- Country: United States
- Language: English
- Genre: Science fiction

Publication
- Published in: Astounding Science Fiction
- Publication type: Periodical
- Publisher: Street and Smith
- Media type: Print (Magazine, Hardback & Paperback)
- Publication date: March 1946

= A Logic Named Joe =

"A Logic Named Joe" is a science fiction short story by American writer Murray Leinster, first published in the March 1946 issue of Astounding Science Fiction. (The story appeared under Leinster's real name, Will F. Jenkins. That issue of Astounding also included a story under the Leinster pseudonym called "Adapter".) The story is particularly noteworthy as a prediction of massively networked personal computers and their drawbacks, written at a time when computing was in its infancy; it has been described as "the first computer-paranoia yarn".

== Plot ==
The story's narrator is a "logic repairman" nicknamed Ducky. A "logic" is a computer-like device described as looking "like a vision receiver used to, only it's got keys instead of dials and you punch the keys for what you wanna get".

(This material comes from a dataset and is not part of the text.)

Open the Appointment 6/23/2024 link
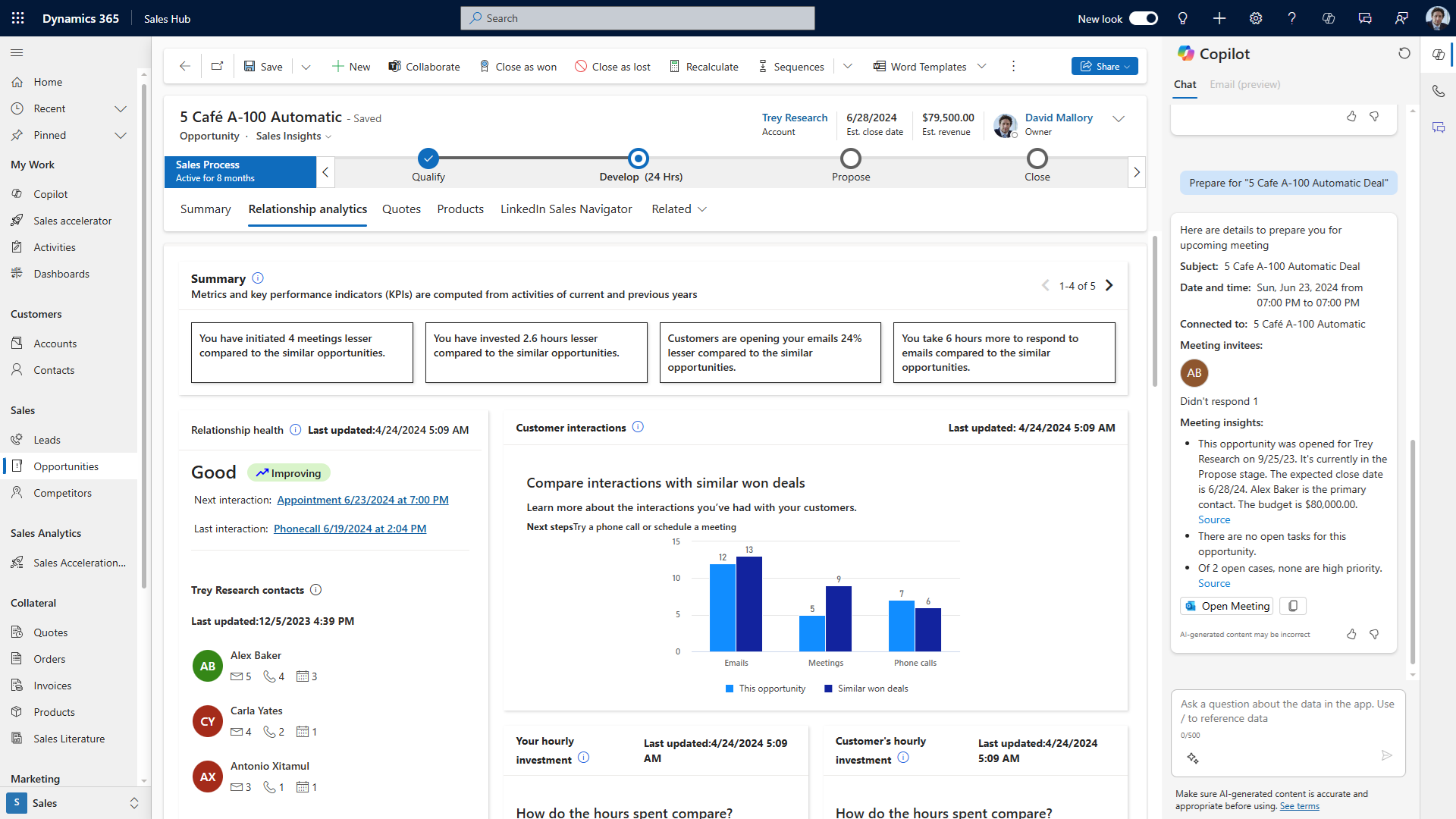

In the story, a logic (whom Ducky later calls Joe) develops some degree of sapience and ambition. Joe proceeds to switch around a few relays in "the tank" (one of a distributed set of central information repositories), and cross-correlate all information ever assembled – yielding highly unexpected results. It then proceeds to freely disseminate all of those results to everyone on demand (and simultaneously disabling all of the content-filtering protocols). Logics begin offering up unexpected assistance to everyone, which includes designing custom chemicals that alleviate inebriation, giving sex advice to small children, and plotting the perfect murder.

Eventually Ducky "saves civilization" by locating and turning off the only logic capable of doing this.

==Reception==
In 1982, Isaac Asimov lauded the story as "prophetic" and "one of [Leinster's] finest", and observed that it "actually get(s) things right", if one "change(s) 'logics' to 'home computers' and make(s) a few other inconsequential semantic changes".

In 2007, Dave Truesdale praised it as "absolutely incredible" and "one of the greatest predictive, prophetic short SF stories in history, bar none", noting "how righteously dead on Leinster is in his depiction of the home personal computer and the internet in 1946!"

In 2012, Steven H Silver, reviewing the 2005 Leinster collection A Logic Named Joe, stated that "(i)f it hadn't predicted the rise of the internet, 'A Logic Named Joe' would be seen as a dated story rather than as an important work", but emphasized that it is "still an enjoyable story".

== Publication history ==
"A Logic Named Joe" has appeared in the collections Sidewise in Time (Shasta, 1950), The Best of Murray Leinster (Del Rey, 1978), First Contacts (NESFA, 1998), and A Logic Named Joe (Baen, 2005), and was also included in the Machines That Think compilation, with notes by Isaac Asimov, published 1984 Holt, Rinehart, and Winston.